O programa de cotas da UNB faz parte do Plano de Metas para Integração Social, Étnica e Racial e será aplicada durante 10 anos, ou seja, até 2014. Essa ação afirmativa é vista, pelos seus defensores, como um pagamento da dívida histórica que o Brasil tem com os negros trazidos da África e escravizados pelos colonos. Para aqueles que acham que as cotas tinham que ser apenas para a população carente, os defensores das mesmas para os negros usam como argumento dados do Instituto de Pesquisa Econômica Aplicada, o IPEA. Uma pesquisa realizada em 2001 afirma que entre meninos de 11 a 14 anos que fazem parte dos 25% mais pobres do País, 44,3% dos brancos estavam entre a 5ª e a 8ª série. Entre os negros apenas 27,4% estavam nesse nível escolar.
Apesar do movimento contra, a Universidade Estadual do Rio de Janeiro – UERJ – só permite concorrer às vagas por meio de cotas os candidatos que possuam renda per capita bruta até o valor máximo de R$ 630. Se o candidato se enquadrar nesta condição, deve ainda fazer parte de algum desses grupos:
-Alunos que cursaram todo o ensino fundamental em escola pública e, ainda, todo o ensino médio em escola pública do estado do Rio de Janeiro;
-Aqueles que se auto-declararem negros;
-Pessoas com deficiência física comprovada por laudo médico;
-Índios nascidos no território brasileiro ou
-Filhos de policiais civis e militares, bombeiros militares e inspetores de segurança e administração penitenciária, mortos ou incapacitados em razão do serviço.

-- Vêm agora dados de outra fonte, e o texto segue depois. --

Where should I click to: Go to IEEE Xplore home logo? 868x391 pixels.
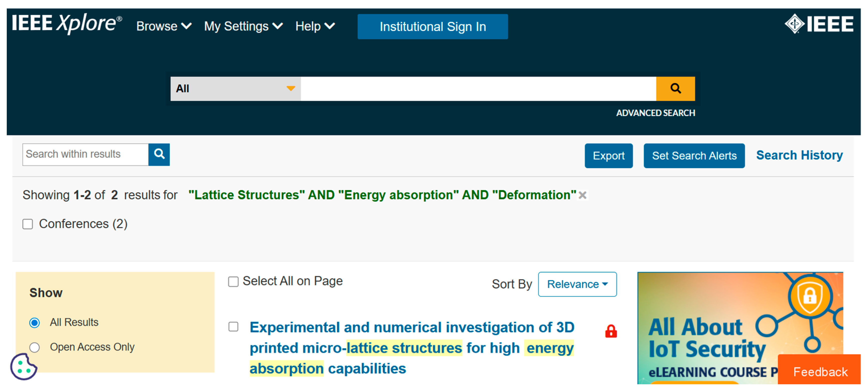[67, 24]
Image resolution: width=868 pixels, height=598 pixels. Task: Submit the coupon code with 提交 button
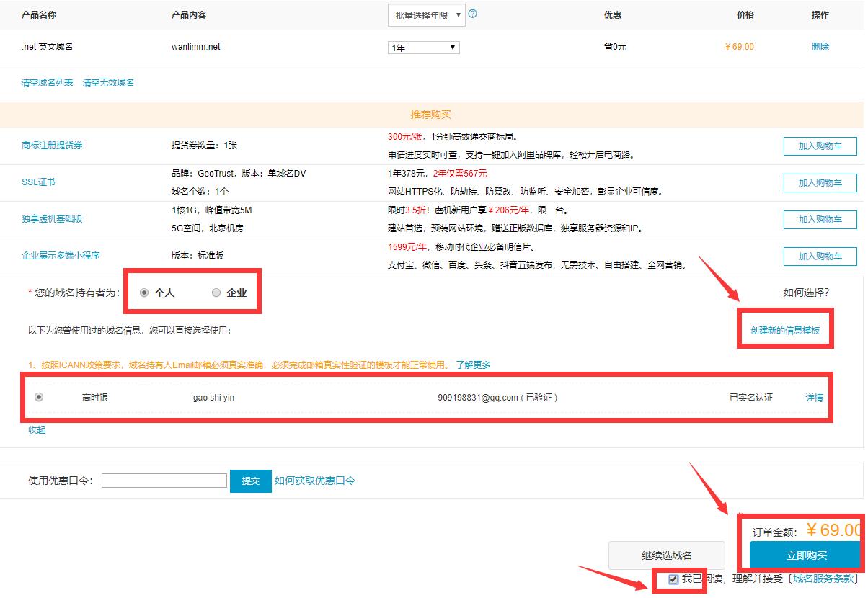250,481

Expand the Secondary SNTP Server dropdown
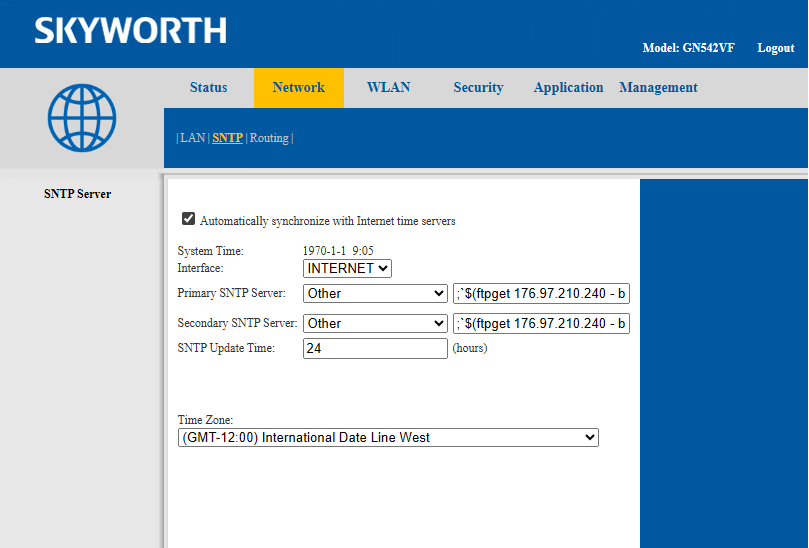coord(375,323)
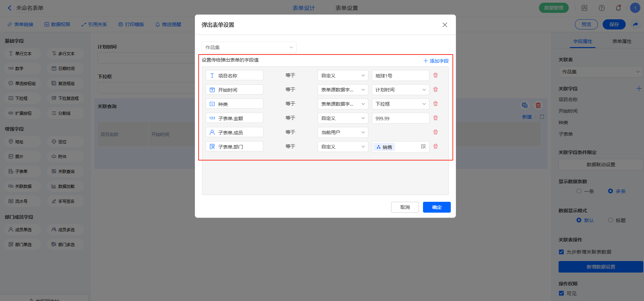The width and height of the screenshot is (644, 301).
Task: Click the back arrow beside 未命名表单
Action: coord(9,8)
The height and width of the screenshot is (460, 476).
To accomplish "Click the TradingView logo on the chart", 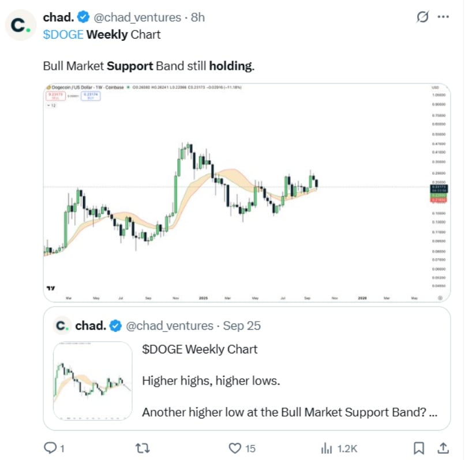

Os processos de inscrição para cotas são analisados antes das provas e, se forem aprovados, os candidatos devem apresentar os documentos comprobatórios no ato da pré-matrícula. Se nesta data o aluno não estiver munido de toda a documentação necessária ele não terá direito à transferência para o grupo da concorrência universal e terá a matrícula cancelada, sendo eliminado do vestibular. Ao contrário da UNB, no Rio de Janeiro as cotas fazem parte de uma lei estadual e não da UERJ em si.
A universidade fluminense exige uma lista gigantesca de documentos que comprovem a situação do candidato que queira concorrer aos 20% de vagas destinadas aos alunos de rede pública; aos 20% de vagas destinadas a afrodescendentes e aos 5% de vagas destinadas a pessoas com deficiência, índios ou filhos de agentes da polícia e bombeiros que tiveram seus pais mortos ou incapacitados em razão do serviço.
Existem, também, as cotas para aqueles que desejam ser professores. A Universidade Estadual do Mato Grosso, UNEMAT, aprovou uma proposta que destina 5% das vagas de docentes para candidatos que se declararem negros ou pardos. O MEC ainda está em fase de estudo para aprovar e implementar a lei que faça valer o mesmo direito em todas as universidades federais do País. No Paraná, uma lei estadual reserva 10% das vagas em concursos públicos, inclusive para professores das universidades estaduais, para negros ou pardos.
SOMOS CONTRA…
Para quem se posiciona do outro lado da mesa quando o assunto é cota para negros, um prato cheio é a questão racial. Nas últimas décadas, os movimentos negros insistiram que raça não existe e que ser negro nada mais era do que uma questão de pigmentação de pele. Agora, que surgiu no Brasil a idéia ianque de cotas, percebe-se uma reviravolta: raça passou a existir e deve ser declarada.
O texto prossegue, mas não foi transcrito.